__TASK BRIEF__: In the listing below, switch "accomplish" to "achieve" wherever it occurs and leave every other line unchanged.

__DATA SHOWN__:

[Begin]

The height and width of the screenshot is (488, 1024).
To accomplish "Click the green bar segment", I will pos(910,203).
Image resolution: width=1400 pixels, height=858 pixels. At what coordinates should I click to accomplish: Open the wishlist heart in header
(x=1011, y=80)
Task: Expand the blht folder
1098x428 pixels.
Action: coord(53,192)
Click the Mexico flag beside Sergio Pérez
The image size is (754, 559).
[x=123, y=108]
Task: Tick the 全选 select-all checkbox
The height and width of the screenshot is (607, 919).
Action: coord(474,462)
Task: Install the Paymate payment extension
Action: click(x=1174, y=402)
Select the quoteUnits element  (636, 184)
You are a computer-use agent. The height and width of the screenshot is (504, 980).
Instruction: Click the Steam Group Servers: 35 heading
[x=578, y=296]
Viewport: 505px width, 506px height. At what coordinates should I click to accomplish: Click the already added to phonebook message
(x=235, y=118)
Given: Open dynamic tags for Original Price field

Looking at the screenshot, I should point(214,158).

[End]

__PROBLEM SOLUTION__:
The height and width of the screenshot is (488, 1024).
To achieve "Click the green bar segment", I will pos(910,203).
Image resolution: width=1400 pixels, height=858 pixels. At what coordinates should I click to achieve: Open the wishlist heart in header
(x=1011, y=80)
Task: Expand the blht folder
1098x428 pixels.
Action: coord(53,192)
Click the Mexico flag beside Sergio Pérez
The image size is (754, 559).
[x=123, y=108]
Task: Tick the 全选 select-all checkbox
The height and width of the screenshot is (607, 919).
Action: coord(474,462)
Task: Install the Paymate payment extension
Action: click(x=1174, y=402)
Select the quoteUnits element  (636, 184)
You are a computer-use agent. The height and width of the screenshot is (504, 980).
Instruction: Click the Steam Group Servers: 35 heading
[x=578, y=296]
Viewport: 505px width, 506px height. At what coordinates should I click to achieve: Click the already added to phonebook message
(x=235, y=118)
Given: Open dynamic tags for Original Price field

Looking at the screenshot, I should point(214,158).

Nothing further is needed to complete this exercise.